THE DATA Block Start
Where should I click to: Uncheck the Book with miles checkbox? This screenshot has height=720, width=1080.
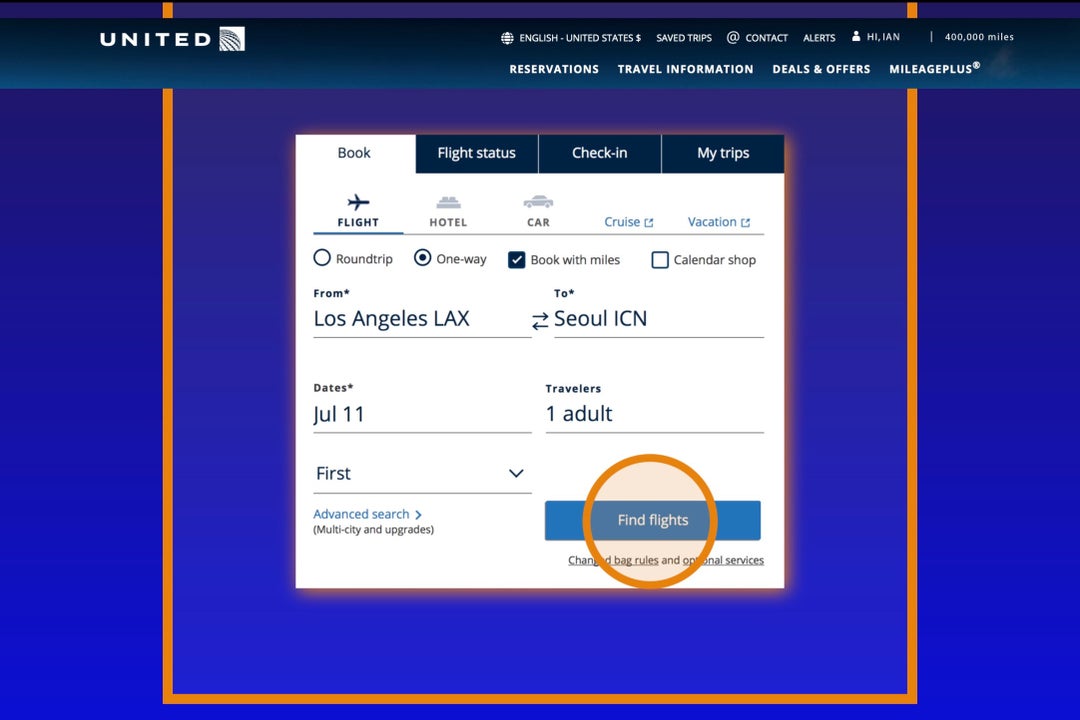[x=517, y=259]
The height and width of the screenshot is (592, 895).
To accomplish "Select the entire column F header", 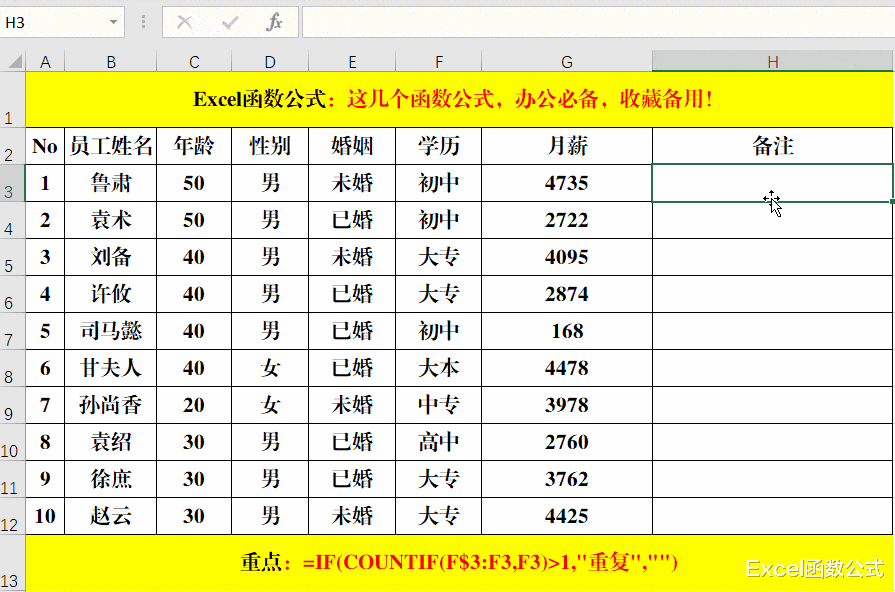I will coord(438,60).
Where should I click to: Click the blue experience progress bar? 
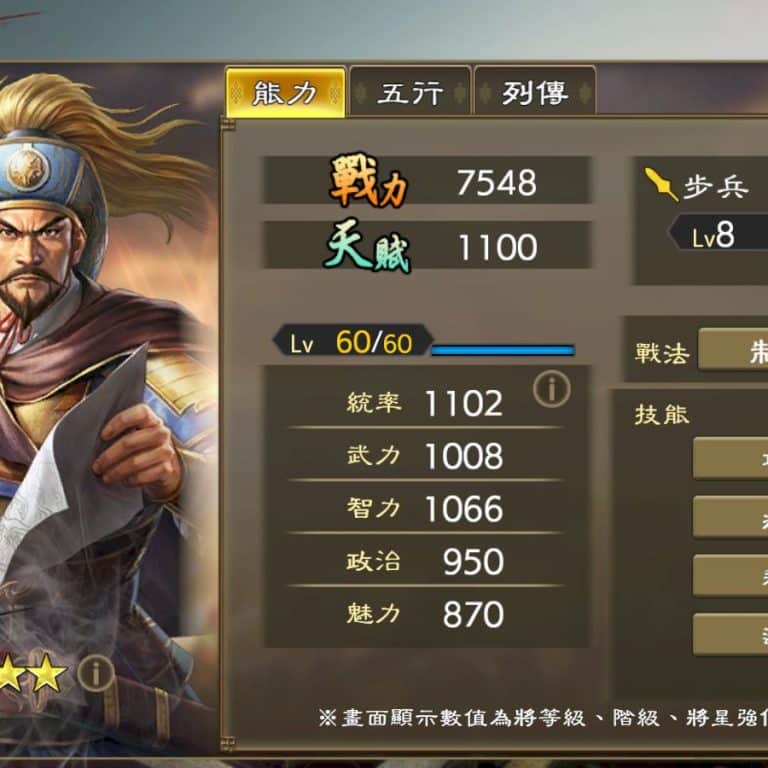click(x=503, y=350)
THE DATA Block End
### DIRECTIONS FOR THIS TASK:
The lines wanted are those from the one with "Where should I click to: Click" to the end of the entries above, repeated exactly, both ends included. Leave out the pictures.

### YOUR RESPONSE:
Where should I click to: Click the blue experience progress bar? 
click(x=503, y=350)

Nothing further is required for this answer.